Start of RECORDS SHOWN

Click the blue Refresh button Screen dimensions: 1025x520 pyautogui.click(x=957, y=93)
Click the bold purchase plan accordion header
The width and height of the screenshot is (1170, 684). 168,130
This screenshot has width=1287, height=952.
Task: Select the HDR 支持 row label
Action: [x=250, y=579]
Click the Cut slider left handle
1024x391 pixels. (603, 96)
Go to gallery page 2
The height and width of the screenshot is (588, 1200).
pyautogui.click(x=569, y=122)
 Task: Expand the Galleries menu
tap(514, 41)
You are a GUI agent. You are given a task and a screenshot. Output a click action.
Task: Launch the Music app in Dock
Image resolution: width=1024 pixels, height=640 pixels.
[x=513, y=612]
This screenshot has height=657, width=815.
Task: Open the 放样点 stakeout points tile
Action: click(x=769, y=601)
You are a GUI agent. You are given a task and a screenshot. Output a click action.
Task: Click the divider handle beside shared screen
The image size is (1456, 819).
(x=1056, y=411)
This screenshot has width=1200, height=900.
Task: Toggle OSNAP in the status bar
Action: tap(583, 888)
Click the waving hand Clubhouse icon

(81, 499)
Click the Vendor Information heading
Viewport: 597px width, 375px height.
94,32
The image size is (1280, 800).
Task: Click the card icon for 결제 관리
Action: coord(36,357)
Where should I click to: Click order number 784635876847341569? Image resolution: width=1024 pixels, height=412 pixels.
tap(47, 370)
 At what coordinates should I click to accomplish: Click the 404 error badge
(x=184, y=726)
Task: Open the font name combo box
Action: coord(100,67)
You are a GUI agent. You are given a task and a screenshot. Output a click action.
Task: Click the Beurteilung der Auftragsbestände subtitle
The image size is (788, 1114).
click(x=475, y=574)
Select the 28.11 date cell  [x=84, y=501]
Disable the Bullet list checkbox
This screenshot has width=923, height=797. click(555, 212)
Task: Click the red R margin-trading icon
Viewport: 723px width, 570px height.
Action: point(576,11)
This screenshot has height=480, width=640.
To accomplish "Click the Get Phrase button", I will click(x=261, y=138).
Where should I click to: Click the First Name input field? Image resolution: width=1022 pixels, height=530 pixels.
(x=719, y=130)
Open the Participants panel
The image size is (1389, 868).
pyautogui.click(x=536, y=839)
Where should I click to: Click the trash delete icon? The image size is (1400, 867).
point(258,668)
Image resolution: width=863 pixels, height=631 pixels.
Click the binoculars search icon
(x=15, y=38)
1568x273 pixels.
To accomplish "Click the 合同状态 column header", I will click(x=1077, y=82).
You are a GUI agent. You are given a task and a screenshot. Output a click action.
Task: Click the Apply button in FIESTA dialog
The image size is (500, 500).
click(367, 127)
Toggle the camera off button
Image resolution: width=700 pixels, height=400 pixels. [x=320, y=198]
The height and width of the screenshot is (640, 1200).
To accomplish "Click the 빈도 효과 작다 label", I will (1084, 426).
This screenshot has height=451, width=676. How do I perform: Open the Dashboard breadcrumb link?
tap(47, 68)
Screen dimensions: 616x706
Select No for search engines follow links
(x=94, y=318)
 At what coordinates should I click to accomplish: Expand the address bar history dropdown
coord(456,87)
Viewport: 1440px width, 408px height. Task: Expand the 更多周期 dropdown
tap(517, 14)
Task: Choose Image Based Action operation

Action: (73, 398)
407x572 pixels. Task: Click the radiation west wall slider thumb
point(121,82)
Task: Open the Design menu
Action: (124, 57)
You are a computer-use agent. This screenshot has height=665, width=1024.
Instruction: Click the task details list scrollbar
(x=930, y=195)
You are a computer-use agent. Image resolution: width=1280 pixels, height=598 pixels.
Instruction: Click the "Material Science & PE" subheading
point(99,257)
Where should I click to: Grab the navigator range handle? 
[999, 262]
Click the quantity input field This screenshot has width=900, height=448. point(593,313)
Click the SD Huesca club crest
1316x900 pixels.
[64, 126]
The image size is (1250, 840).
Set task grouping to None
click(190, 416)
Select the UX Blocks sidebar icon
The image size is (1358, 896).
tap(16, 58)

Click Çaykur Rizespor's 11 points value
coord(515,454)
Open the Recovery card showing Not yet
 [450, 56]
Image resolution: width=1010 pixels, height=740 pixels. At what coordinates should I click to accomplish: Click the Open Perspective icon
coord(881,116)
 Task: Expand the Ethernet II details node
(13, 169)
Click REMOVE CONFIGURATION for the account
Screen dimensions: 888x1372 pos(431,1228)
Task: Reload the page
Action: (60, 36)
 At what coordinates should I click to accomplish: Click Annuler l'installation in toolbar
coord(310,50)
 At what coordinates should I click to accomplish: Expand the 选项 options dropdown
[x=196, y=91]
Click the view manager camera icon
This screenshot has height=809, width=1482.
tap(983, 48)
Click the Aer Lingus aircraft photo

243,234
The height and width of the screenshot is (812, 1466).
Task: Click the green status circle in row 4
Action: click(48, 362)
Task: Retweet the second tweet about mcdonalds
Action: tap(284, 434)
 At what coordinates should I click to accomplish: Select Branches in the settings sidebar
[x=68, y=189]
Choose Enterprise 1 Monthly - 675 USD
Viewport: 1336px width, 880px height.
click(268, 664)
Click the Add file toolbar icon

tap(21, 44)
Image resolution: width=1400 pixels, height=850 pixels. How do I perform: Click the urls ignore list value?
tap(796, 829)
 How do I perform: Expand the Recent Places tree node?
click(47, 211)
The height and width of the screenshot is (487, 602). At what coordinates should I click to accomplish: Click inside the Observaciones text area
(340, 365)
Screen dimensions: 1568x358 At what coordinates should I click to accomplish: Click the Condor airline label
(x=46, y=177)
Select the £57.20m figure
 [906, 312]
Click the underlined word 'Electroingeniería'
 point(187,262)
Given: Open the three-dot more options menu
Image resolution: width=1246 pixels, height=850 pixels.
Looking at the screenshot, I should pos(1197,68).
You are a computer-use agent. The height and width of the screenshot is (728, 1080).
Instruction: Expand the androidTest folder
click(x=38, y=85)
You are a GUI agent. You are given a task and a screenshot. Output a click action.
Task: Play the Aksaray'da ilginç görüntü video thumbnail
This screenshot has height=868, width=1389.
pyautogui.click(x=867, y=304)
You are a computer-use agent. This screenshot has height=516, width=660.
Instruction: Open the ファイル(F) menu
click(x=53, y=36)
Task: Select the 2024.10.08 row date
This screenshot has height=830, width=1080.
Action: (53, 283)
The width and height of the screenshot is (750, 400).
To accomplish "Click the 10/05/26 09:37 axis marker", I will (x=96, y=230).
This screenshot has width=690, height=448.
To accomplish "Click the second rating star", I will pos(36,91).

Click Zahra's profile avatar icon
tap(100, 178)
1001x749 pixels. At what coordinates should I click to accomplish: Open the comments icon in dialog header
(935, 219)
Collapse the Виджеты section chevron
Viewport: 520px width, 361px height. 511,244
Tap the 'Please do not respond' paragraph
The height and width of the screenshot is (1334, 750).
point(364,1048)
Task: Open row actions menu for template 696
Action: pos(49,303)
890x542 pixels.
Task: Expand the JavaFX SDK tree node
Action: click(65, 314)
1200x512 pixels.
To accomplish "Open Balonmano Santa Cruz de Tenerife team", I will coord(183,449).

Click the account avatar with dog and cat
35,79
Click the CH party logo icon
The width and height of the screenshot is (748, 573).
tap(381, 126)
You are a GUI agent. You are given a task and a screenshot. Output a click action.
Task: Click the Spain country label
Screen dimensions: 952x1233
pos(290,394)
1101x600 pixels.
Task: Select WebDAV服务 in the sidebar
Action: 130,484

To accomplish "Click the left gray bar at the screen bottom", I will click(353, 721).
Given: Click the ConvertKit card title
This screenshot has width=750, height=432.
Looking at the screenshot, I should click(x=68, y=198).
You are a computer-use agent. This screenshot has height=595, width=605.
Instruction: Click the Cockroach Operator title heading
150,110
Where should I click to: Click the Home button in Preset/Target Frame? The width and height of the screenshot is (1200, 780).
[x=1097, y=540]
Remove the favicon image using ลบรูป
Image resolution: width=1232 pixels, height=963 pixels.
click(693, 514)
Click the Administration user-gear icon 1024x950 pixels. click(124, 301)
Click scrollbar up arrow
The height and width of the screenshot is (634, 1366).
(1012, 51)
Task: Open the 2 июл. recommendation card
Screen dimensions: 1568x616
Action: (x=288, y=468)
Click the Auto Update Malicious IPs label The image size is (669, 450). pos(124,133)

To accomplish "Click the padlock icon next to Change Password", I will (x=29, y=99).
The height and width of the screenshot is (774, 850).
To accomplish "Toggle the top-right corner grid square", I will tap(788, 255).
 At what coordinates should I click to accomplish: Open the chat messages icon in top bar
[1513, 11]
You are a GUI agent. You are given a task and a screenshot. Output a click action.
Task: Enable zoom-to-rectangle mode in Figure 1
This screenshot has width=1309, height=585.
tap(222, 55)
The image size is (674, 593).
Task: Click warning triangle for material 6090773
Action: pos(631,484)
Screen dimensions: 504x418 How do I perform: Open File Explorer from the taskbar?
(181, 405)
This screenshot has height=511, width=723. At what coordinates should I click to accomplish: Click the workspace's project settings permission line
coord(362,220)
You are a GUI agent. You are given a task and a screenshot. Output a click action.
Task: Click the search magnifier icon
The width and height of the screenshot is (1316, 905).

End of RECORDS SHOWN

### EXERCISE DIRECTIONS
Restate word for word the entries above, starting at the line with "Go to gallery page 2" and ending at the line with "Task: Launch the Music app in Dock", inclusive, and no others.

### ANSWER FOR THE TASK
Go to gallery page 2
The height and width of the screenshot is (588, 1200).
pyautogui.click(x=569, y=122)
 Task: Expand the Galleries menu
tap(514, 41)
You are a GUI agent. You are given a task and a screenshot. Output a click action.
Task: Launch the Music app in Dock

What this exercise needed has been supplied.